### Text section

- - - - -

In addition to conventional recycling of things like bottles and cans, there are programs to reuse brick in construction and even to reuse X-ray materials, for example.
“It is very expensive to get rid of waste here, so there is a big incentive to generate less,”  Dumann said. Residents pay a heavily graduated garbage tax that depends on the size of their bins, for example.
Hamburg’s incinerators not only dispose of trash, they  also feed the heat generated into the heating grid. The plant here, run under contract by the Swedish energy giant Vattenfall, heats water for a large part of downtown Hamburg.
So it was not surprising that when Italy had a garbage problem, it turned to Germany for a solution: On Feb. 28 a delegation from the Italian region of Campania, which includes Naples, flew to Berlin to ask for help from Germany’s Environment Ministry. Last year, one German city, Bremerhaven, quietly took a small amount of Naples’s trash for incineration. This year, as the crisis deepened   –  it ultimately helped bring down the leftist government   –   a larger rescue was needed.

- - - - -

### Directions for this task
Could you resume the passage about Hamburg's waste handling and Naples's garbage crisis, picking up right after its final sentence?

- - - - -

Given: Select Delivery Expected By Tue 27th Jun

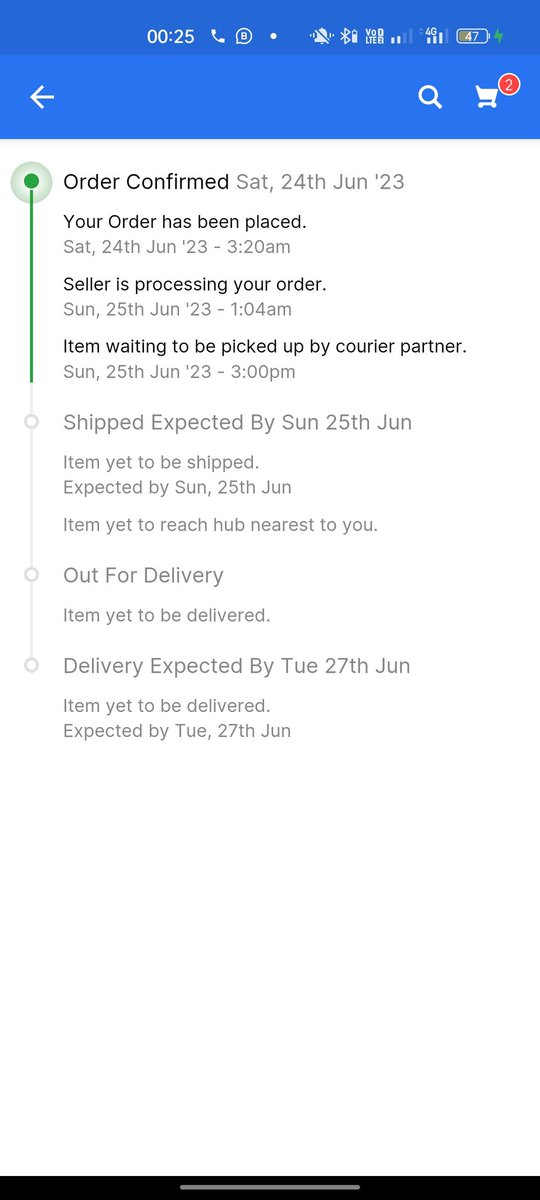Looking at the screenshot, I should [237, 666].
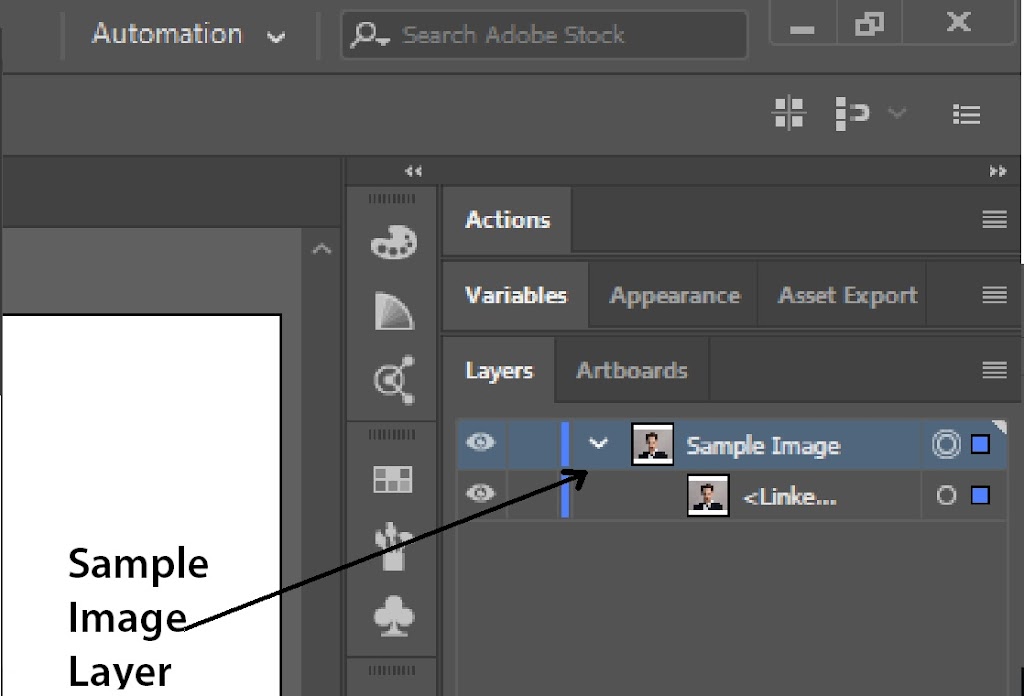Toggle visibility of the Linked sublayer
Image resolution: width=1024 pixels, height=696 pixels.
pyautogui.click(x=481, y=494)
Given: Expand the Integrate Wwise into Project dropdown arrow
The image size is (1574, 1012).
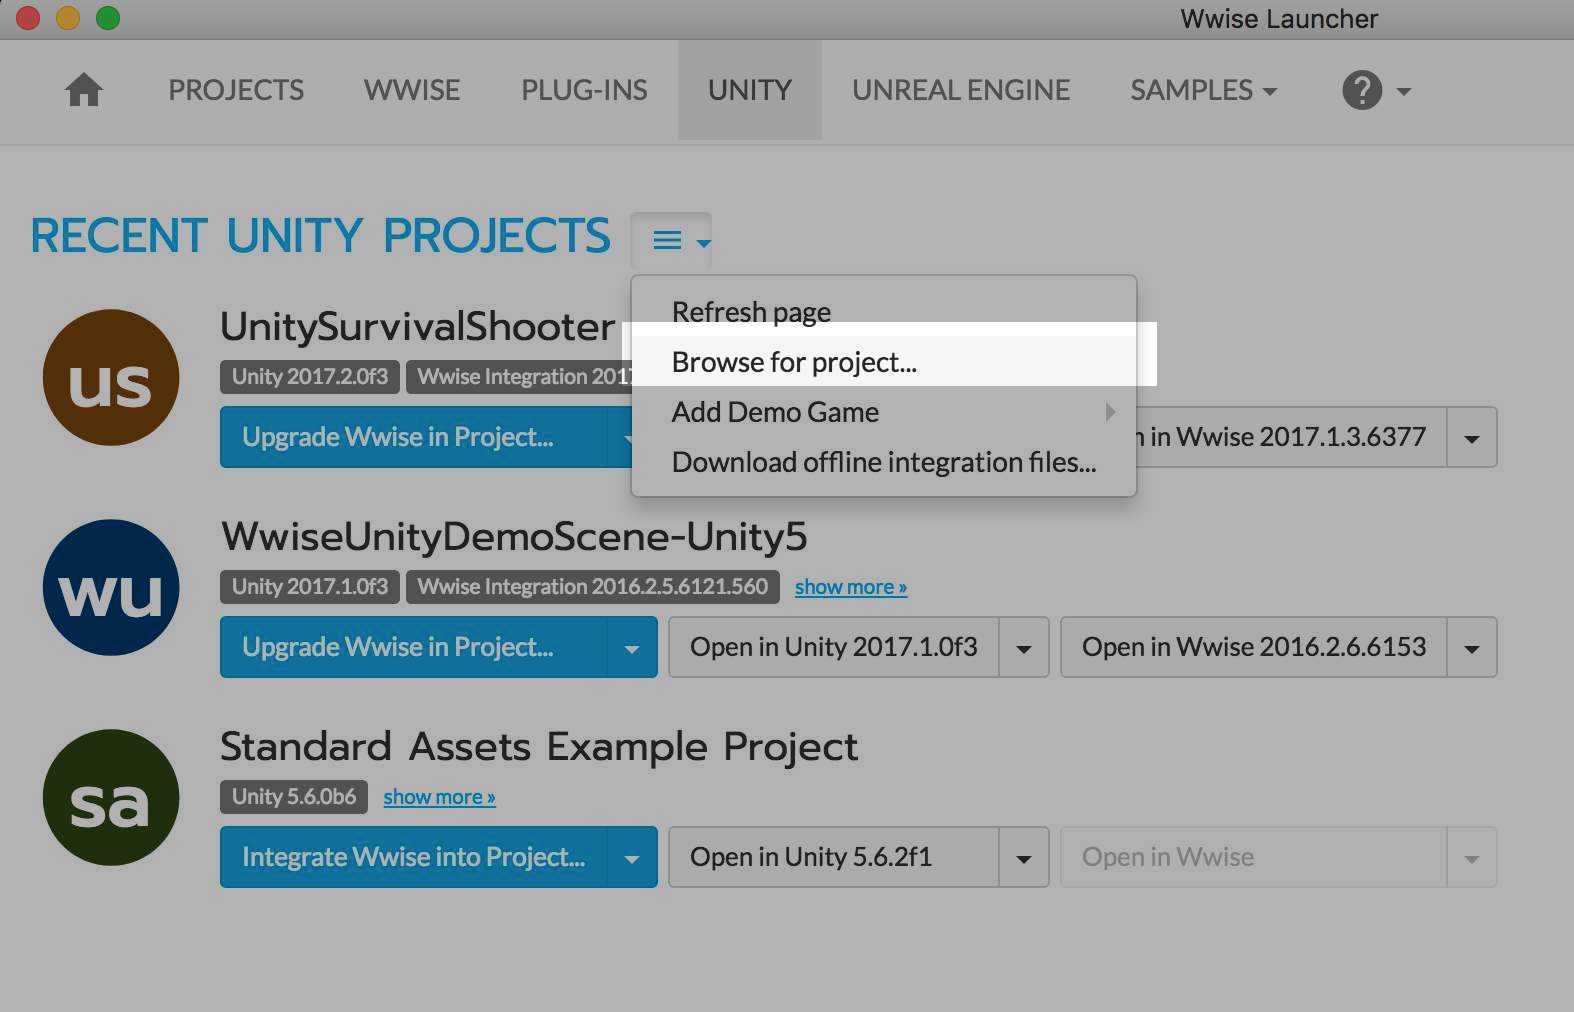Looking at the screenshot, I should click(x=632, y=858).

- - - - -

### Output of the exercise
The German Environment Ministry agreed to take 200,000 tons, and asked Germany’s states, which control the country’s waste programs, to volunteer. Some states, like Hesse, which includes Frankfurt, refused to take Italian trash. But Hamburg said yes. Hamburg has three incinerators: one privately run by Vattenfall, one public, and one a public-private partnership. German incinerators normally receive more than €150  a ton for trash, although Hamburg officials would not say how much, if anything, they were paid by Naples.
But the agreement had its limits. “The German government and the states expect the Italian government to present a coherent program of measures to ensure a long-term solution for the waste disposal problems of the Campania region,” the document said.
Indeed, citizens here offer only grudging approval of the plan to rescue Italy, which they tend to regard as a messy younger brother. “Of course no one wants trash,” said Jochem Wutschke, a businessman having lunch in front Hamburg’s majestic town hall. “But the facilities here are able to burn it  –   they have the capacity. And they’re able to earn money.”
Naples and a host of other countries and cities have long been ignoring growing trash problems that are hazardous and environmentally damaging. Landfills leach toxic chemicals into the ground and produce methane, a gas far more potent than the CO2 from car or factory emissions in terms of its effect on global warming.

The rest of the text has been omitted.